WORK TO COMPLETE:
Each line starting at the one that contains "This screenshot has width=1400, height=848." and ending at the one that contains "You are a computer-use agent. 600x474 pixels." must be returned exactly, and the rest of the listing is left out.

--- SUPPLIED DATA Enclosed Below ---

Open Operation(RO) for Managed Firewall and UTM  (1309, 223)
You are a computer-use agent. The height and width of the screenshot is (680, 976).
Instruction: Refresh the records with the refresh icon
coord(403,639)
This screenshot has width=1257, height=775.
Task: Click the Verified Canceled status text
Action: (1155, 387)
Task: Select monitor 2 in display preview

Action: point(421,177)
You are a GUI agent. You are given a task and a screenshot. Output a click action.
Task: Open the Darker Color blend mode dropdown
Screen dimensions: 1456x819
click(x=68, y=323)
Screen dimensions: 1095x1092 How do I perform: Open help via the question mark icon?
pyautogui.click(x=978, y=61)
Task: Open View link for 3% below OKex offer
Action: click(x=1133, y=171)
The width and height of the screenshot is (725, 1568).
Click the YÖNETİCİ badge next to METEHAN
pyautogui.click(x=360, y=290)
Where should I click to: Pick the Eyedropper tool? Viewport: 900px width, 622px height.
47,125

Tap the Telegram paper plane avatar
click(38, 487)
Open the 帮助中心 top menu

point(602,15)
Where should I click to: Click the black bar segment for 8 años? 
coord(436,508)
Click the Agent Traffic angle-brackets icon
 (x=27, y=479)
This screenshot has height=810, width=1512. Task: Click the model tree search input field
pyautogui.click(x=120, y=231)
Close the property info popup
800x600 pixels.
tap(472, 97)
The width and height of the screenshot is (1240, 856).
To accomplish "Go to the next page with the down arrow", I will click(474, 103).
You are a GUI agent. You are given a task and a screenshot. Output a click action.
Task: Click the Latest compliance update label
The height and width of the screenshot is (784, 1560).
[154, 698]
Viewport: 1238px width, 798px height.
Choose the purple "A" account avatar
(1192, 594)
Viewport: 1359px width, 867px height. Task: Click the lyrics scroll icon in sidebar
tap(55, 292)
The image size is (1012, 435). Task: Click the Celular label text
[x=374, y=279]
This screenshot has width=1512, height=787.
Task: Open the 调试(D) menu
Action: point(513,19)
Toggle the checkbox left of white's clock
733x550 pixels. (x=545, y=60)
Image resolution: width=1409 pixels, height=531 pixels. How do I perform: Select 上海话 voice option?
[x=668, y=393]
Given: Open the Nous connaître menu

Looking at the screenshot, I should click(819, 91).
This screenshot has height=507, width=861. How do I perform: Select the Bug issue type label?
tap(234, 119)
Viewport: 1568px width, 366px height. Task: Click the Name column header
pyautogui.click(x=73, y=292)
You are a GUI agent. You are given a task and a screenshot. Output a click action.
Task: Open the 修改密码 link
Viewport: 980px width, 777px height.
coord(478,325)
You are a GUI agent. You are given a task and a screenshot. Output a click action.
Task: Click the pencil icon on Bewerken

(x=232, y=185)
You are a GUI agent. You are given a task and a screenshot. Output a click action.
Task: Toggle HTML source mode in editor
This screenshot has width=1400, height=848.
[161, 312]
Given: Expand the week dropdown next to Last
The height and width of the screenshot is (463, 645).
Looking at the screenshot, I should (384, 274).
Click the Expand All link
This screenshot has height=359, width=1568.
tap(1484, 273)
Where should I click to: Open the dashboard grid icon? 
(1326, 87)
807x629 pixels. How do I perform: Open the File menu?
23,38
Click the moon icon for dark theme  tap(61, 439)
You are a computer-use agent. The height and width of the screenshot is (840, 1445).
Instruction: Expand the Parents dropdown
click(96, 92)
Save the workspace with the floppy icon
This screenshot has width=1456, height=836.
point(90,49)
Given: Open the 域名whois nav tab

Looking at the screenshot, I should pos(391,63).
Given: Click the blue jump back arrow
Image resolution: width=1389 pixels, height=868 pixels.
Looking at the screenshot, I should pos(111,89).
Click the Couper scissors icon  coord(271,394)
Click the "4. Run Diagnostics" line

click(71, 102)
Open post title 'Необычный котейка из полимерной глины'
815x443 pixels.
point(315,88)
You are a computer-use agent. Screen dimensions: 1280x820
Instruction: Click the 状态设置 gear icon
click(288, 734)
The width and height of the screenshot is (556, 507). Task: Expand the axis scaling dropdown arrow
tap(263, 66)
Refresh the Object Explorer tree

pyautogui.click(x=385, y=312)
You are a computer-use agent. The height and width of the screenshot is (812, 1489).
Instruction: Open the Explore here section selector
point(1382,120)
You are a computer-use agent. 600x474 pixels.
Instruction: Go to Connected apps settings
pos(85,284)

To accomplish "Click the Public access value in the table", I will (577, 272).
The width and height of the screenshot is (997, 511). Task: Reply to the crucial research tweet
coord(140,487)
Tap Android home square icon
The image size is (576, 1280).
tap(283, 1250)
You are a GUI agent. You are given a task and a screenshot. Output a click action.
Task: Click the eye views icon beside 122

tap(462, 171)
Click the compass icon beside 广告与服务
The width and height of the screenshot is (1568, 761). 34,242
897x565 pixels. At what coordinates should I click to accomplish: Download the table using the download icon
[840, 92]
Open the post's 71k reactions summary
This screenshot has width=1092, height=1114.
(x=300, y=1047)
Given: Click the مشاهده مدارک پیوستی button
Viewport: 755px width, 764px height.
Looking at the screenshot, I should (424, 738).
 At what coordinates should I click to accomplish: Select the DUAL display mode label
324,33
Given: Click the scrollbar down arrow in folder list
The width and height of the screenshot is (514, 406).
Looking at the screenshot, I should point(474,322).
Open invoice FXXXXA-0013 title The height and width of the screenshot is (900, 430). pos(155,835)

--- End of Enclosed SUPPLIED DATA ---

ANSWER FOR THIS EXERCISE:
This screenshot has width=1400, height=848.
[161, 312]
Given: Expand the week dropdown next to Last
The height and width of the screenshot is (463, 645).
Looking at the screenshot, I should (384, 274).
Click the Expand All link
This screenshot has height=359, width=1568.
tap(1484, 273)
Where should I click to: Open the dashboard grid icon? 
(1326, 87)
807x629 pixels. How do I perform: Open the File menu?
23,38
Click the moon icon for dark theme  tap(61, 439)
You are a computer-use agent. The height and width of the screenshot is (840, 1445).
Instruction: Expand the Parents dropdown
click(96, 92)
Save the workspace with the floppy icon
This screenshot has width=1456, height=836.
point(90,49)
Given: Open the 域名whois nav tab

Looking at the screenshot, I should pos(391,63).
Given: Click the blue jump back arrow
Image resolution: width=1389 pixels, height=868 pixels.
Looking at the screenshot, I should pos(111,89).
Click the Couper scissors icon  coord(271,394)
Click the "4. Run Diagnostics" line

click(71, 102)
Open post title 'Необычный котейка из полимерной глины'
815x443 pixels.
point(315,88)
You are a computer-use agent. Screen dimensions: 1280x820
Instruction: Click the 状态设置 gear icon
click(288, 734)
The width and height of the screenshot is (556, 507). Task: Expand the axis scaling dropdown arrow
tap(263, 66)
Refresh the Object Explorer tree

pyautogui.click(x=385, y=312)
You are a computer-use agent. The height and width of the screenshot is (812, 1489).
Instruction: Open the Explore here section selector
point(1382,120)
You are a computer-use agent. 600x474 pixels.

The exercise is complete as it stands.